■ YOUR OBJECTIVE
Only the lines below from the one with "You are a GUI" through the one with "Screen dimensions: 1206x507" are to be written out, exactly and without any images.

■ LISTED ENTRIES

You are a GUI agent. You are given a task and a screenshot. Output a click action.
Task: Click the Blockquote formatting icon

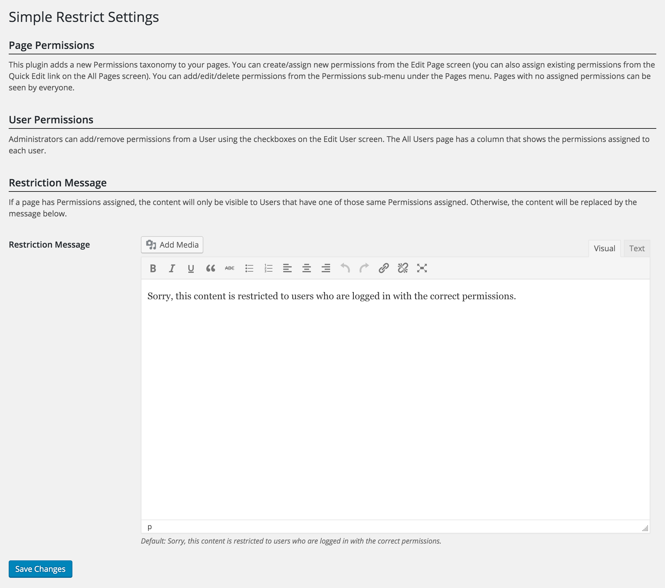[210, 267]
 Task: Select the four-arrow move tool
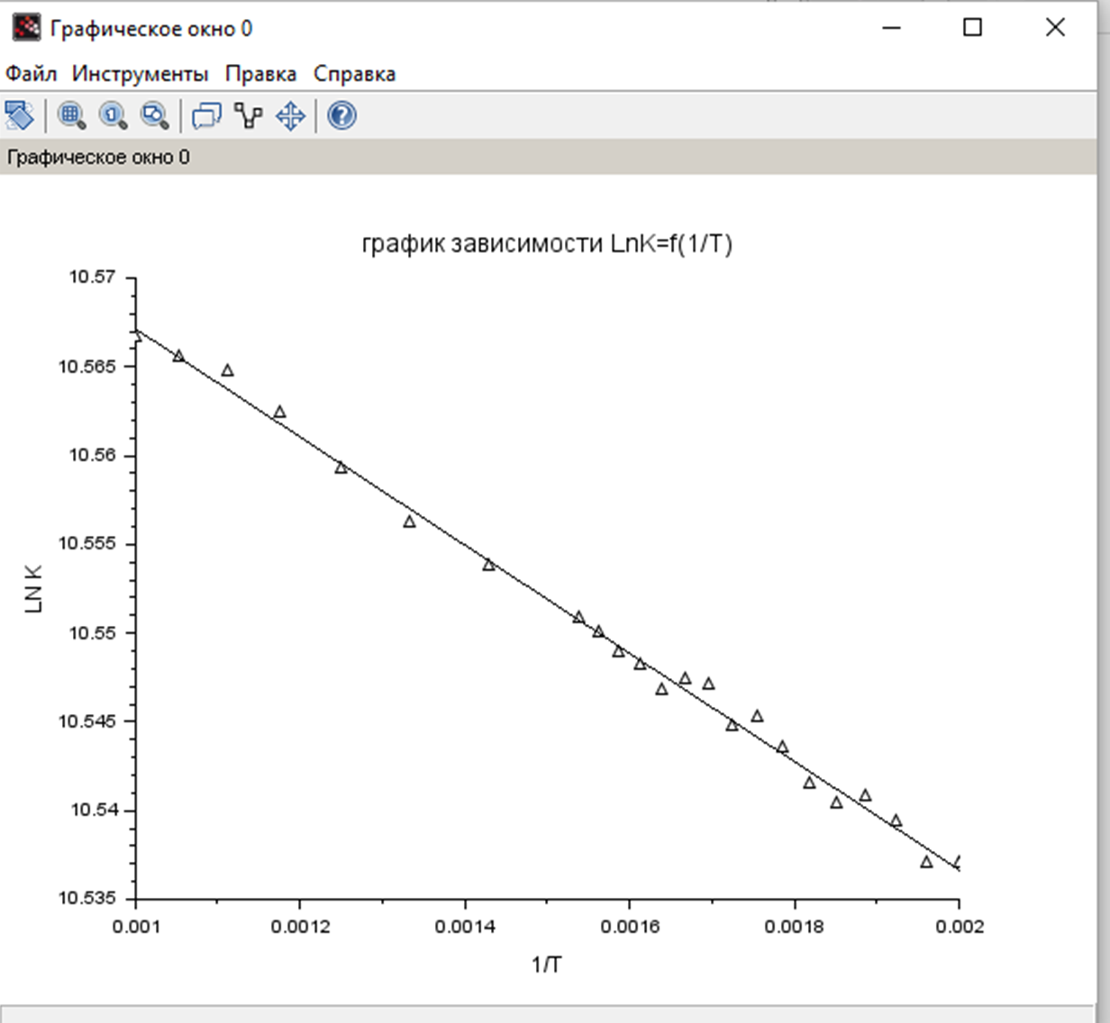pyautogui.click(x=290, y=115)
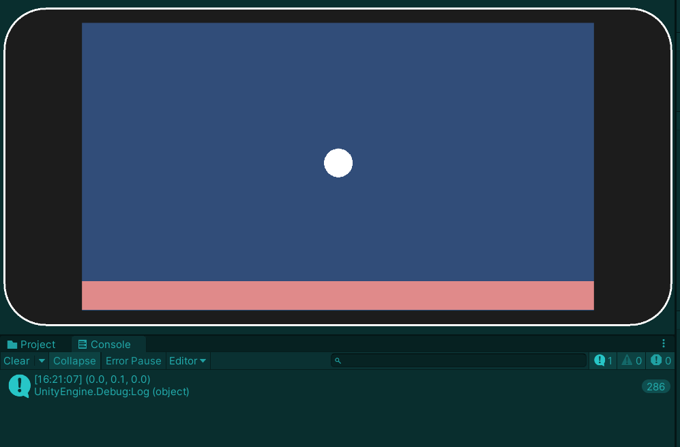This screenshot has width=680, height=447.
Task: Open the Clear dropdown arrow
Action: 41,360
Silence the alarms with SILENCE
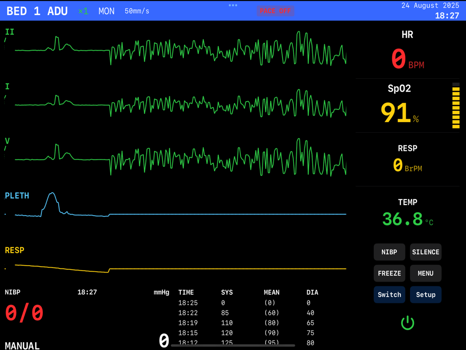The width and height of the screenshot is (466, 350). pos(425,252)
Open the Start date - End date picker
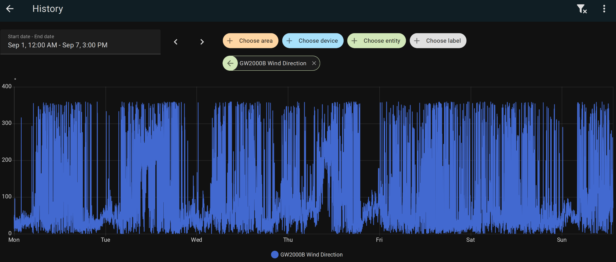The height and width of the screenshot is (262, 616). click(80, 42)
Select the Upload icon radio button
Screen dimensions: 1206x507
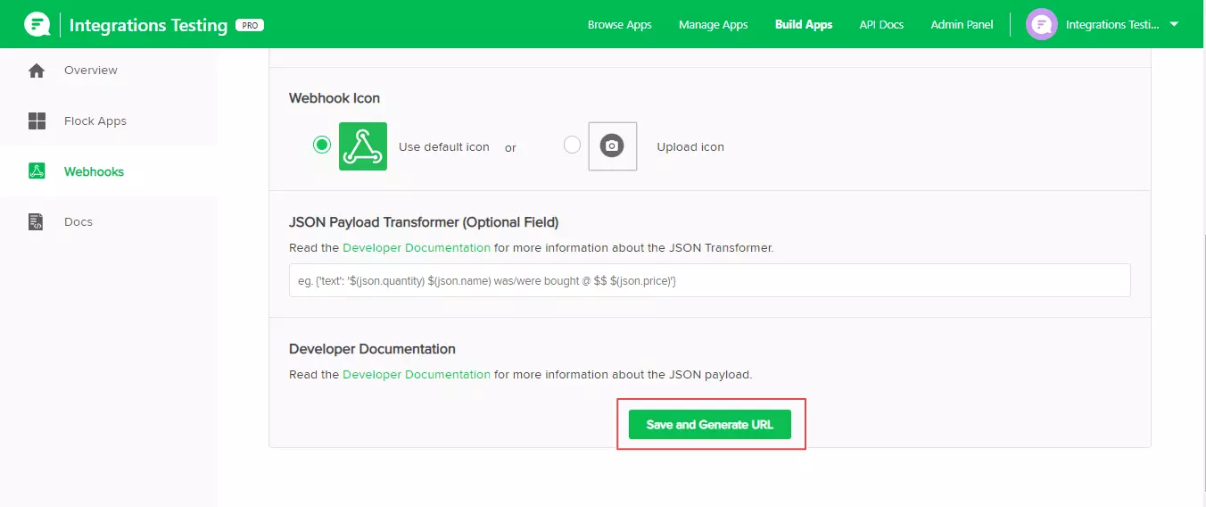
--
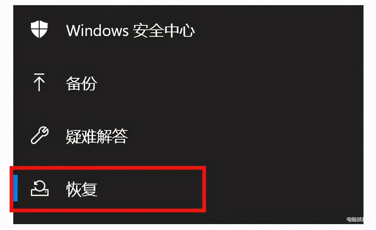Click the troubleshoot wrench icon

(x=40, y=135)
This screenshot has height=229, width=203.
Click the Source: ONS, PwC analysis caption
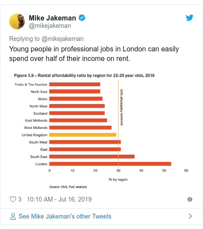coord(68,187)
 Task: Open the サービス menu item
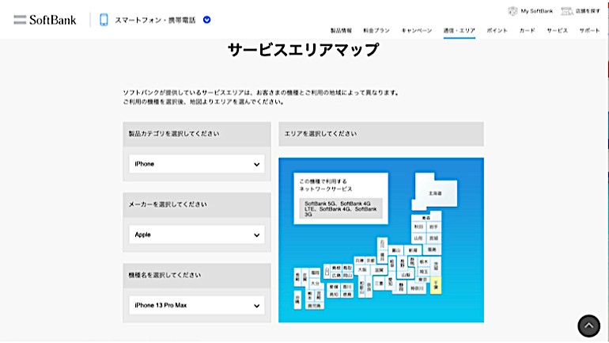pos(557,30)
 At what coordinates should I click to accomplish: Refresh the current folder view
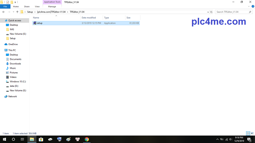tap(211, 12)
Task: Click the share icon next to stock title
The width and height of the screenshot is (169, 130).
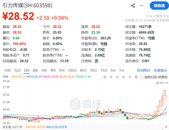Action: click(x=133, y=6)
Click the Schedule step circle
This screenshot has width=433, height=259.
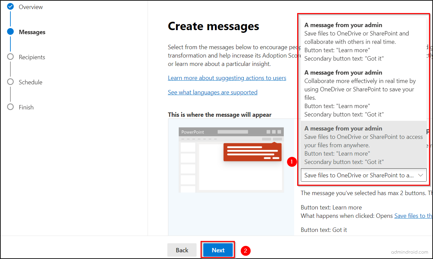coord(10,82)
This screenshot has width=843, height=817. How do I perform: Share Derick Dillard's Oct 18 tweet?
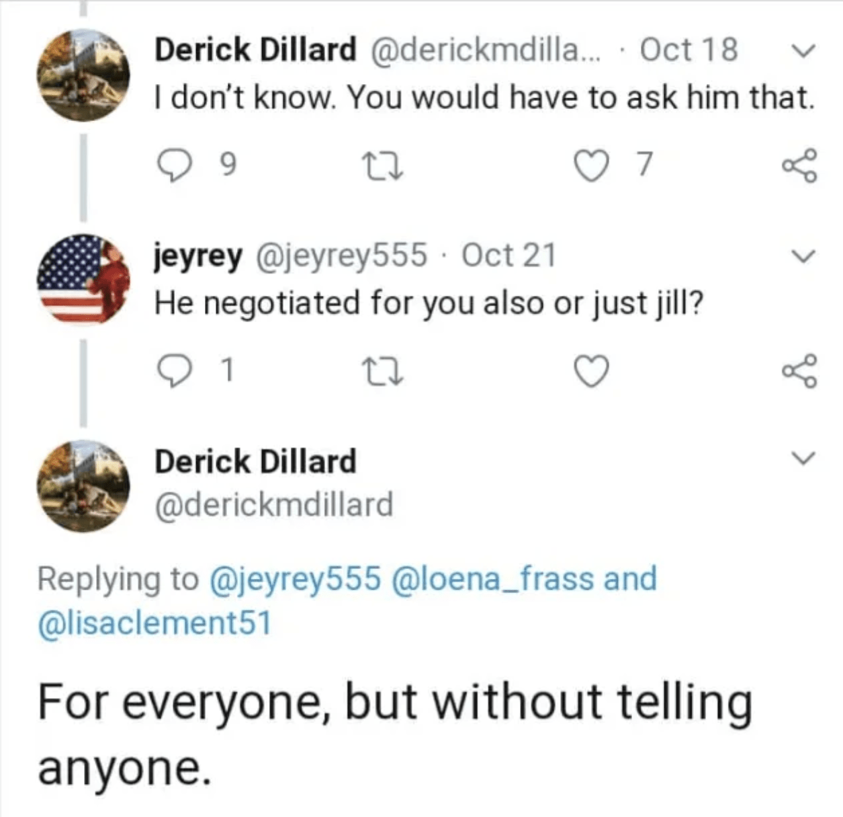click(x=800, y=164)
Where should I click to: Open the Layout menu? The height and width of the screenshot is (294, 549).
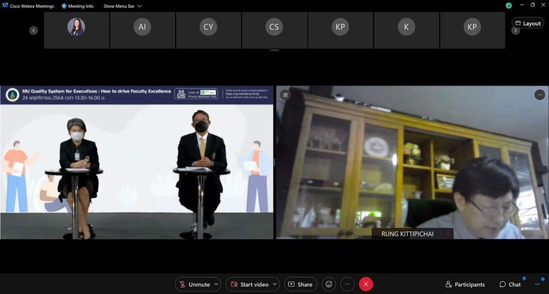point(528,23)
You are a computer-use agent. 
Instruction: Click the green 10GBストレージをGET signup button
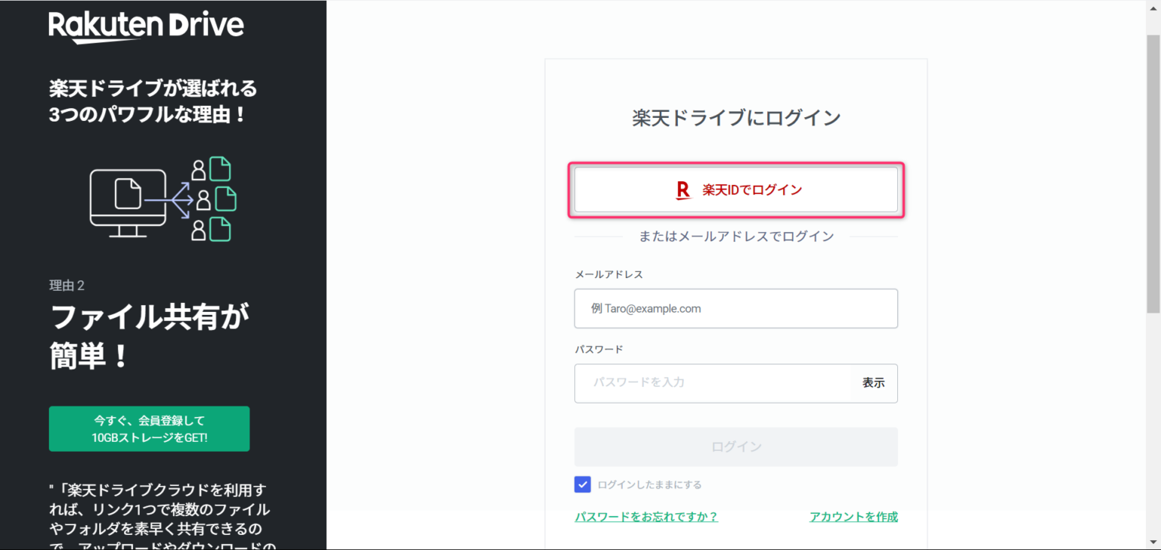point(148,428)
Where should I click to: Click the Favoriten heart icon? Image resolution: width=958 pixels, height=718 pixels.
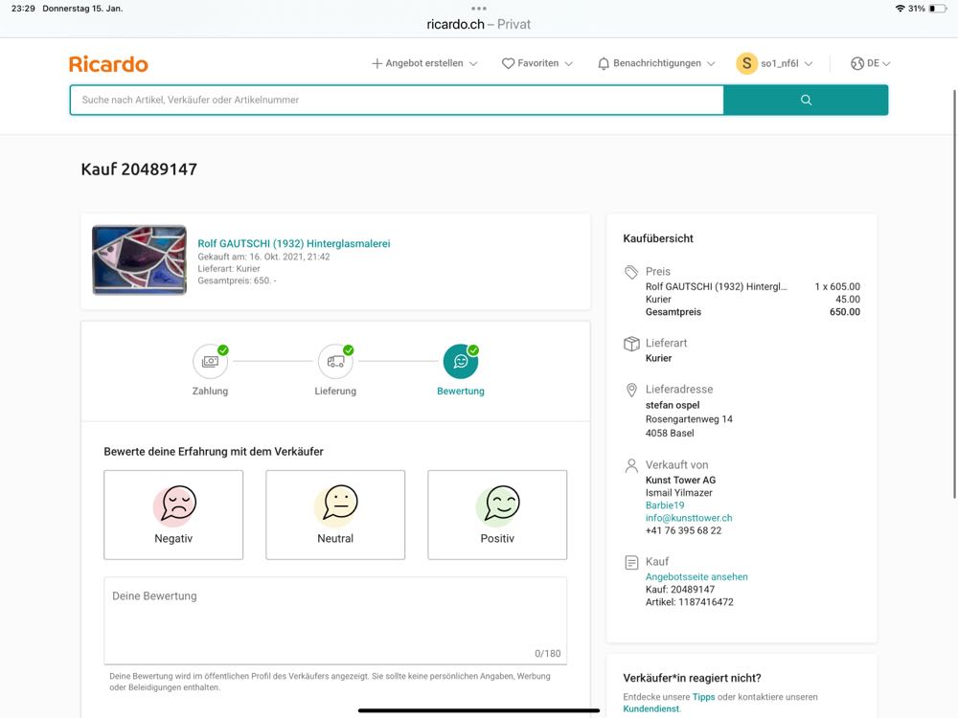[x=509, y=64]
* * *
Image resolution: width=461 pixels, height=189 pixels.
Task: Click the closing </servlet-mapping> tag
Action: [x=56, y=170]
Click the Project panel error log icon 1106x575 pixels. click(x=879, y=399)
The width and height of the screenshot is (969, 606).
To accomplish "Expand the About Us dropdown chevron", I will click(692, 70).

■ SOLUTION TO THIS EXERCISE
You are a GUI agent. You are given a task and a screenshot. Output a click action.
Task: Click the Blockquote formatting icon

[210, 267]
 Task: Select the four-arrow move tool
pyautogui.click(x=290, y=115)
This screenshot has width=680, height=447.
Task: Open the Clear dropdown arrow
Action: 41,360
Silence the alarms with SILENCE
The width and height of the screenshot is (466, 350). pos(425,252)
Open the Start date - End date picker
The height and width of the screenshot is (262, 616). click(80, 42)
Select the Upload icon radio button
Screen dimensions: 1206x507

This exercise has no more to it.